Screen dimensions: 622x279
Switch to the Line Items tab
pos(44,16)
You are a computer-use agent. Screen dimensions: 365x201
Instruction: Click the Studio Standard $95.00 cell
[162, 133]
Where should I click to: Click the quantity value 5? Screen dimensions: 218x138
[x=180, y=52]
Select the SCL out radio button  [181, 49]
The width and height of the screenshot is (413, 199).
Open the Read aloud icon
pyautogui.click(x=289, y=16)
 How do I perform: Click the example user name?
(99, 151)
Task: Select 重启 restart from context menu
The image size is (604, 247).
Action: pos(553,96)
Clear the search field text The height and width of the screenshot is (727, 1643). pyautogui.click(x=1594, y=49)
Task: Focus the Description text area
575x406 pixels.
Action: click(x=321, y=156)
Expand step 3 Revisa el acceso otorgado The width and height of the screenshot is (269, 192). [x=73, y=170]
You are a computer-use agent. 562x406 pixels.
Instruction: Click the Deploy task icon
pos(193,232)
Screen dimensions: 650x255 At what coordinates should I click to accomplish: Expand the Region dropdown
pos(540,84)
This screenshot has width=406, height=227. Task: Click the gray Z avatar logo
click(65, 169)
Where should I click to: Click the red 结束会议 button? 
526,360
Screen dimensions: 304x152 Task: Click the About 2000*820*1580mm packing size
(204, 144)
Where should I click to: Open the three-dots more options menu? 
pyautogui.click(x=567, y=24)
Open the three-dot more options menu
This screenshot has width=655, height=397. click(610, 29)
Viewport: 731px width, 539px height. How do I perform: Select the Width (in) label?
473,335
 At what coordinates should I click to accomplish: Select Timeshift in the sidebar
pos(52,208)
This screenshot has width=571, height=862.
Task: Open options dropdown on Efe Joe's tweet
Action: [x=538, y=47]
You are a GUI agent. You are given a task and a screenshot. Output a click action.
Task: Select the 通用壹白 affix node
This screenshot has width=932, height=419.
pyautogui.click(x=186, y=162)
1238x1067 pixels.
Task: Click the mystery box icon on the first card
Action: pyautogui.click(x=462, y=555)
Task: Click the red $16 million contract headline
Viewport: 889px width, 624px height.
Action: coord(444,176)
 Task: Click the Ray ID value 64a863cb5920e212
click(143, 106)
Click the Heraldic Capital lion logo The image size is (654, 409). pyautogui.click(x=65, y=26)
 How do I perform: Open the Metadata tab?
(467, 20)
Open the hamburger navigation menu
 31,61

------

### Requirement
Copy out precisely the lines from the line with "The width and height of the screenshot is (413, 199)." to the line with "Task: Focus the Description text area" in the material above, including those two lines and omitting all the rest.

### Output for this exercise
The width and height of the screenshot is (413, 199).
Open the Read aloud icon
pyautogui.click(x=289, y=16)
 How do I perform: Click the example user name?
(99, 151)
Task: Select 重启 restart from context menu
The image size is (604, 247).
Action: pos(553,96)
Clear the search field text The height and width of the screenshot is (727, 1643). pyautogui.click(x=1594, y=49)
Task: Focus the Description text area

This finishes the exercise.